Jeanneau 44DS - Design benchmarks

Discussion in 'Sailboats' started by JosephT, Mar 20, 2018.

  1. JosephT
    Joined: Jun 2009
    Posts: 805
    Likes: 90, Points: 28, Legacy Rep: 218
    Location: Roaring Forties

    JosephT Senior Member

    OK this weekend I sailed this boat for the weekend and was very, very impressed at the detailed level of thought, build quality and some key design features. In the cruising category, I will just say this: If you're designing a yacht study this boat.

    Gorgeous and very functional interior layout aside, there are some critical items on deck that deserve a big salute:

    1. All the deck lines are routed under a deck plate. This leaves the deck totally clear of obstructions and protects much of the rigging from weather & UV damage. Brilliant.

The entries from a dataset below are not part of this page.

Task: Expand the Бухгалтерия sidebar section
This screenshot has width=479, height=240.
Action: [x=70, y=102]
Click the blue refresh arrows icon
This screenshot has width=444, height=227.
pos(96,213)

    2. Mainsheet traveler is an A-frame type rigging that not only serves to move the boom to port/starbord, but also lock it in place (no need for manually rigging a preventer).

    3. Deck layout allows you to walk from either helm to bow without a single obstruction.

    4. Furling main - While not a new concept, the furling system on the 44DS is just slick. The main is thin and strong and furls very smoothly and quickly.

    All in all a great deck, rigging & sail plan that should, in my opinion, be the standard going forward for all cruising yachts (coastal cruisers, bluewater cruisers). I would like to personally raise a toast to the designers at Jeanneau on a job well done.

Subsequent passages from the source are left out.